Act! Blog

Revitalize Your Small Business Part 3: How to Create More Efficient Marketing Campaigns

Creating and running a marketing campaign can feel like an overwhelming task, especially for small business owners who already have a lot on their plate. As we discussed in our Part 2 blog “Six free ways to drive traffic to your website”, driving traffic to your website involves a mix of marketing activities you may already be doing, such as leveraging social media, engaging your community, reviewing analytics, and more. If you’re doing any or all of these things, congratulations! You’re already laying the foundation of a successful marketing strategy.

Here are some key ways to further refine and simplify your approach to marketing campaigns:

Have specific goals in mind

All too often, small business owners aren’t sure where to start. It’s easy to feel overwhelmed by a vast list of marketing activities. But a marketing campaign is much more specific than just generally promoting your business or increasing sales. A campaign is intended to generate a certain result or meet a particular goal. For example, a business might want to generate brand awareness or promote the opening of a new location by offering in-store, limited-time discounts. The specific goal is to drive traffic to the new store and generate X number of dollars from that location within a certain time frame.

Identify your campaign “ingredients”

After defining your marketing goal, you have to figure out how to accomplish it. Which media channels and content will you use? For instance, you may rely exclusively on social media, or create a tiered email marketing campaign to send to targeted recipients from your email database. Who will help you create and distribute your content? Will you use social media, search engines, or display ads? Also, will you need help creating copy, videos, photography, infographics, landing pages, or other shareable content? Will you rely exclusively on digital marketing, or do you have the budget for direct mail and flyers (and more importantly, would those make sense for your audience)? By identifying these channels upfront, you can create the right content and message for the right medium instead of trying to recreate the wheel for each asset.

Know your audience

This can’t be overstated. Many marketers can get stuck in the habit of wanting to target everyone, but if your marketing campaign is too vague and ill-defined, chances are it won’t reach anyone. The good news is, you don’t have to spend many hours and lots of money to understand your target audience. It can be as simple as segmenting your audience by prospects, new customers, long-term customers, and inactive customers, and coming up with key messaging that’s relevant to them. 

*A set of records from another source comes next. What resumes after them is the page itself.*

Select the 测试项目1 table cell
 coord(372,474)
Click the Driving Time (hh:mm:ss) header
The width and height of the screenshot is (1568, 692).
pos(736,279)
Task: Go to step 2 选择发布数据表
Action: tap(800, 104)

For example, The Sherman Sheet, a financial services company and long-time Act! customer, specifically uses the Marketing Automation (AMA) platform to create highly customized email campaigns. They optimize the campaigns to reach current paid clients, prospective clients who signed up for a 30-day free trial, and those who completed a 30-day trial as follows: 

  • Campaigns to current paid clients remind them of the various tools, reports, and video tutorials they can access as part of their subscription, as well as reminders to join weekly live webinars. 
  • Clients in the middle of a 30-day free trial receive a sequence of tiered emails that explain the various tools and reports they’ll receive as a paid subscriber. 
  • As prospects approach the end of the trial, the campaign focuses heavily on converting them to a paid subscription. If a prospective client doesn’t convert by the end of the 30-day trial, another campaign automatically sends a follow-up email a few days later. 

These are great examples of how small companies can use marketing automation to create highly customized campaigns that are personalized to the needs of a particular audience.

Look for marketing automation tools to help you work smarter, not harder

This task alone can be daunting for small business owners who may not feel that they have the time or technical know-how to research all of the available solutions on the market. What can you afford? Which features do you really need? How can you avoid paying for capabilities you don’t need right now, but may want to leverage in a year or two as your business grows? To help you simplify this process, be sure to check out this blog, which can help you narrow down the criteria for a marketing automation solution that best meets the needs of your business and your budget.  

Determine measurable KPIs to evaluate your campaign’s success, and apply those learnings to future marketing efforts

Let’s say your initial campaign goal was to gain 1,000 more followers on your Facebook, Twitter, and Instagram accounts within three months, but your final result fell short of that. This doesn’t necessarily mean that your campaign failed. You may also notice that your current customers shared your content with their followers, or provided great referrals for your business. You can then use this data to gain more insight into your target market, where they post and how often, and perhaps how they use your products or services. So even though your campaign didn’t reach your stated goal, you still gained insight into your current and potential customers and their behavior and interests. That in itself may have been worth the time and creativity you put into your marketing plan.

Approach marketing as a continuous process of learning and refinement

Just as your business evolves, so do your customers’ tastes and preferences. This is why it’s critical to gain continuous feedback and metrics, whether it’s through direct purchases, online reviews, organic blog views, responses to paid ads, and community engagement. For each campaign, take some time to consider what worked well (or what didn’t) and why. Did you gain any unexpected insights into your audience? Which channels and types of content have worked best? 

The most important thing to remember about successful marketing campaigns is this: don’t overcomplicate things. You don’t have to compete against global companies with multi-million dollar ad campaigns. With an organized approach and the right tools, you can efficiently build and customize your marketing campaigns to reach the right audience at the right time with the right content — and still have plenty of time to focus on running your business.